To his credit, Nekai considered for only a second before abandoning his cover completely. “You’re insane,” he pointed out as he closed the distance between himself and Ronon. “We don’t have anything that can take down a Dart.” But he was grinning as he said it.
“We don’t need to take out the Dart,” Ronon replied, a plan already forming in his head. “We just need to take out the pilot. The rest will take care of itself.” He glanced around, gauging the distance back to the copse. “But we have to hurry — if he gets there before we do, we’re sunk.”
Nekai nodded at Banje, who immediately popped to his feet. “Back to the copse,” the Desedan ordered. “Fast as you can! Move!”
And then they were off at a run. Ronon let his body settle into a long, loping stride, his legs covering the ground swiftly, his blood singing through his veins. He didn’t care if the others were with him or not at this point. All he cared about was the lone Wraith approaching that clearing. The three they’d just killed, it had been impossible to tell who had fired the killing shot. But not this time.
This one was all his.
“So what’s the plan?” Nekai asked, sprinting to catch up to Ronon as they ducked through the woods.
“We wait until the Dart reaches the bodies,” Ronon replied between gasps.

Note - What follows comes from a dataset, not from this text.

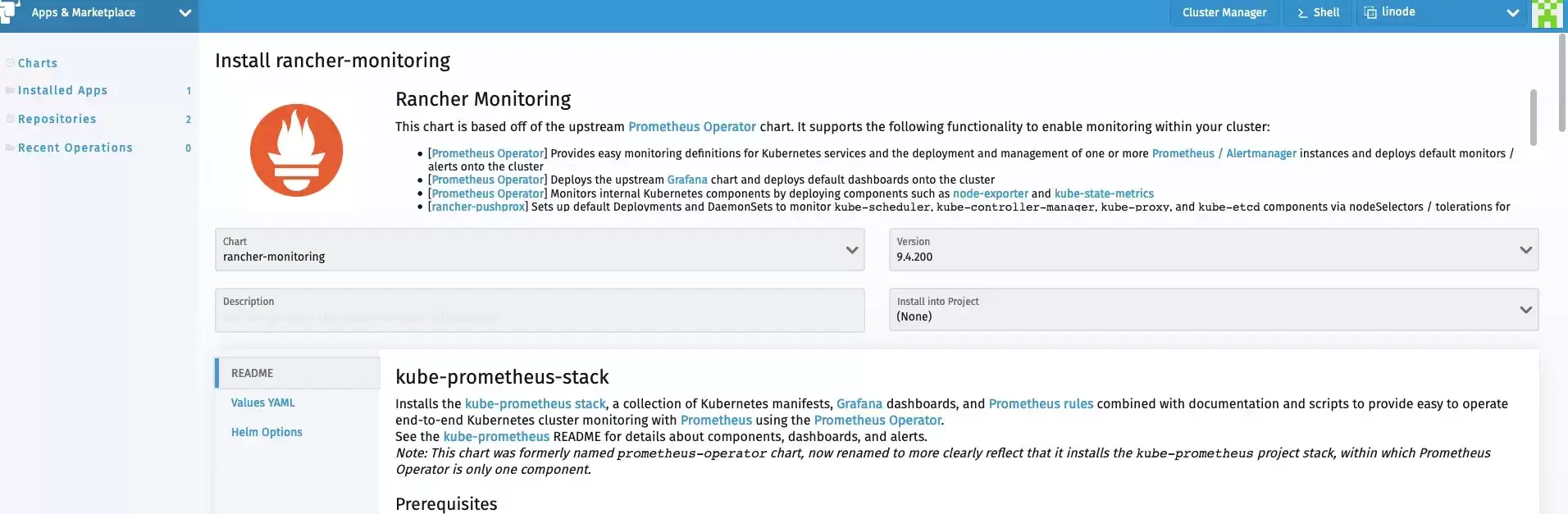The width and height of the screenshot is (1568, 514).
Task: Select the README tab
Action: [x=299, y=373]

He was pushing himself as fast as he could through the foliage — any faster and he’d trip over a root and go flying — and he was impressed but not completely surprised that the shorter Retemite was keeping up. “The pilot sees the dead bodies, leaves the Dart to investigate, and we take him out while he’s on the ground and vulnerable.”
“Won’t work,” Banje told him from his other side. The Desedan wasn’t even breathing hard as far as Ronon could tell, but somehow he was keeping up without having to run at all. “Dart pilots don’t leave their ships except inside a Hive.”
“He’ll have to in order to check the bodies,” Ronon argued.
“No, he won’t,” Nekai said. “He’ll just beam them up.”
Ronon almost slammed into a tree as he turned to stare at the V’rdai leader. “Beam them up? What’re you talking about?”
“How’d they catch you?” Adarr asked from just over his shoulder. “Didn’t they beam you up in a Dart?”
Ronon shook his head, trying to keep up his pace, avoid trees, and follow this conversation all at the same time. “They blew up a hospital,” he said, trying to tamp down the pain before it could overwhelm him again. “I was in it with — with someone. The blast knocked me back, and then the Wraith entered. I fought, they knocked me out, and I woke up in a Hive, strapped to a table.” He forced himself to focus on the table, on the procedure, on the Wraith leaning over him leering. That way he didn’t have to think about Melena, or about seeing her outlined in the blast for an instant before it vaporized her.
It almost worked.
“The Darts have transport systems,” Adarr was explaining. “They dematerialize you and beam you up into some sort of storage cell within them. Then when they get back to the Hive they rematerialize you in one of their holding pens. You’re stunned for a bit, so you can’t put up a fight.” The tall man shuddered, clearly remembering the experience firsthand.
“So the pilot won’t bother to check the bodies on the ground,” Nekai finished. “He’ll beam them up into his Dart and bring them back to the Hive that way. If they were alive when he reached them, they’ll still be alive when they’re rematerialized. If they were dead, it doesn’t much matter.”
Ronon nodded. Okay, plan number one shot down. Time to come up with a plan number two. “What if one of us plays dead among the corpses?” he suggested, taking a short hop over a protruding tree root as high as his knee. “Once inside we overpower the pilot and take over the Dart.”